Indeed, since Edmund Hilary and Tenzing Norgay became the first to reach this summit of the tallest mountain in the world on May 29th, 1953, a lot has changed.

 

While over 60 years ago Everest was once regarded as a great feat, a place where only the most experienced climbers climb to test their courage, skill, and endurance, today, as a result of overcrowding, increased accessibility, and pollution, some say this feat means less than it did half a century ago.

 

According to “Maxed out on Everest,” an article published in National Geographic last June, today climbers report that the mountain’s routes “are not only dangerously crowded,” but are “also disgustingly polluted,” climbers reporting siting “garbage leaking out of the glaciers and pyramids of human excrement

befouling the high camps.”

 

What can be done about this?

 

“We should be looking at how to control numbers on Everest,” said Russell Brice, owner of Himalayan Experience, a organization regarded as “the largest and most sophisticated guiding operation on Everest.”

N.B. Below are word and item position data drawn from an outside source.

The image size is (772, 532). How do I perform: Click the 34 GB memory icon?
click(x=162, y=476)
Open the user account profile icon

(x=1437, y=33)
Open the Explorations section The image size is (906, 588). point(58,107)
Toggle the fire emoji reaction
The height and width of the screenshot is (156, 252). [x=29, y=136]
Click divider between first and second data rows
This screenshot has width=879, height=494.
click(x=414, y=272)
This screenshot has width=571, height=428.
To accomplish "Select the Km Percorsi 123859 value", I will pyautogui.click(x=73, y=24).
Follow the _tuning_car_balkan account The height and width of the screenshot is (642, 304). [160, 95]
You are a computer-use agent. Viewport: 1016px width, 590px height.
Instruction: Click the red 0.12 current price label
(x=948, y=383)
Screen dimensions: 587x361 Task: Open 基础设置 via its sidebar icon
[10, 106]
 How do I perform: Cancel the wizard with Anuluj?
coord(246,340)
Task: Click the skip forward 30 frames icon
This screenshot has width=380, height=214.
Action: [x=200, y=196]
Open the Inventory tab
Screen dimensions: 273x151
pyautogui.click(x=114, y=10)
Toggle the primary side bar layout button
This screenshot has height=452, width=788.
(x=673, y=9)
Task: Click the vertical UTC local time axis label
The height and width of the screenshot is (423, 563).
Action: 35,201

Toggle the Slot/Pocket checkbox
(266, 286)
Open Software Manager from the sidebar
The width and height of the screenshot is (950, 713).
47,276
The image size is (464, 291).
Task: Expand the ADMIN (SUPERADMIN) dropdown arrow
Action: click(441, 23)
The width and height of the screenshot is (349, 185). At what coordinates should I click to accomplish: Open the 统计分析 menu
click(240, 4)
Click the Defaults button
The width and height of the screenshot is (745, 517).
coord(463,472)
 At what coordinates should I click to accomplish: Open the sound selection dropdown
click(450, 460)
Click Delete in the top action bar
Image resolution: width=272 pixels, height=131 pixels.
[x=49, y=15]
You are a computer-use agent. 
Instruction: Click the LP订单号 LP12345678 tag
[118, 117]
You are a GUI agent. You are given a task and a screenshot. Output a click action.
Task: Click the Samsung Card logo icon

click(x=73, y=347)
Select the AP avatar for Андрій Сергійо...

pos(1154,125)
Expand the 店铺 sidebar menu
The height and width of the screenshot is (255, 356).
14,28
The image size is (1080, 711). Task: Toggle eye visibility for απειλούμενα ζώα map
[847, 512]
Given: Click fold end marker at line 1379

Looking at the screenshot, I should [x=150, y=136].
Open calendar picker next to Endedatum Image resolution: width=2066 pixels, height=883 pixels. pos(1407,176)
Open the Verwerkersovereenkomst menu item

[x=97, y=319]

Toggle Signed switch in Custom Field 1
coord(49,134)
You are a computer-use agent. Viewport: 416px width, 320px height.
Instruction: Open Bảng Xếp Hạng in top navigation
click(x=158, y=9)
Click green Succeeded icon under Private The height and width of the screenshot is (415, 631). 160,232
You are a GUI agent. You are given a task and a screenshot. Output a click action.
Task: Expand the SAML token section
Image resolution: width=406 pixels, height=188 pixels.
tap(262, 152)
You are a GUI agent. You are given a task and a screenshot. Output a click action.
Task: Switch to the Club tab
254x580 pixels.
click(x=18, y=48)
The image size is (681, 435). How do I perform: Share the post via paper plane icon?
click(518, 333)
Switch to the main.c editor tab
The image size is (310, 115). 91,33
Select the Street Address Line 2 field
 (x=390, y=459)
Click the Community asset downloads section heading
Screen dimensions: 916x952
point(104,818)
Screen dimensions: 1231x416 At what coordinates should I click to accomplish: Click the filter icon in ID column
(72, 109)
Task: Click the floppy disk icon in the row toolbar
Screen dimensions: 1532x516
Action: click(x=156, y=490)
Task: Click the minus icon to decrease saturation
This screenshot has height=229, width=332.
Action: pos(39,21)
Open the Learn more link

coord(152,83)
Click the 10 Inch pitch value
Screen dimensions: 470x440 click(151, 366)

Unfortunately, these numbers are extremely difficult to control.

Indeed, while organizations like SPCC, the Sagarmatha Pollution Committee, along with Nepal’s Ministry of Culture, Tourism and Civil Aviation, have bean attempting to change the mountain’s fate, constantly raising their voices over the garbage issues prevalent on the mountain, according to Brice, the local authorities do not know how to deal with this problem, and are more interested in the money that it generates.

And Everest is not the only place experiencing this change.

 

According to Brice, there has been an explosion of Adventure Tourism throughout the world, and is happening on all mountains.

 

Indeed, Russell,  “widely reputed as one of the most professional leaders of all guided expeditions to the Himalayas,” has experienced this change not only on Everest, but also on the summits of mountains like Manaslu, Cho Oyo, Himal Chuli, Shishapangma, and Ama Dablam.

However, though today more climbers have gone up than ever before, and though the technology aiding climbers has increased, the danger is still very, very real.

On Friday, April 18th, 2014, an event noted as the deadliest accident in the history of Everest occurred after an avalanche erupted on the mountain, killing 16 Nepalese Sherpa guides, and seriously injuring 13 others.

As a result, in recent weeks many major Everest guides have cancelled “planned ascents,” many hoping to reach Everest’s 29,035-foot summit “are packing up and returning home” before even attempting the ascent.

However, despite the problems facing great mountains like Everest, not all is lost.

 

While compared to the first historic Everest ascent over sixty years ago, today it is said that neither “the world's tallest mountain nor the climb itself are quite what they used to be,” according to Brice, to many it is still a worthwhile objective.

 

It is not simply the climb; it is the journey, and the sheer beauty of Everest that keeps the mountain going.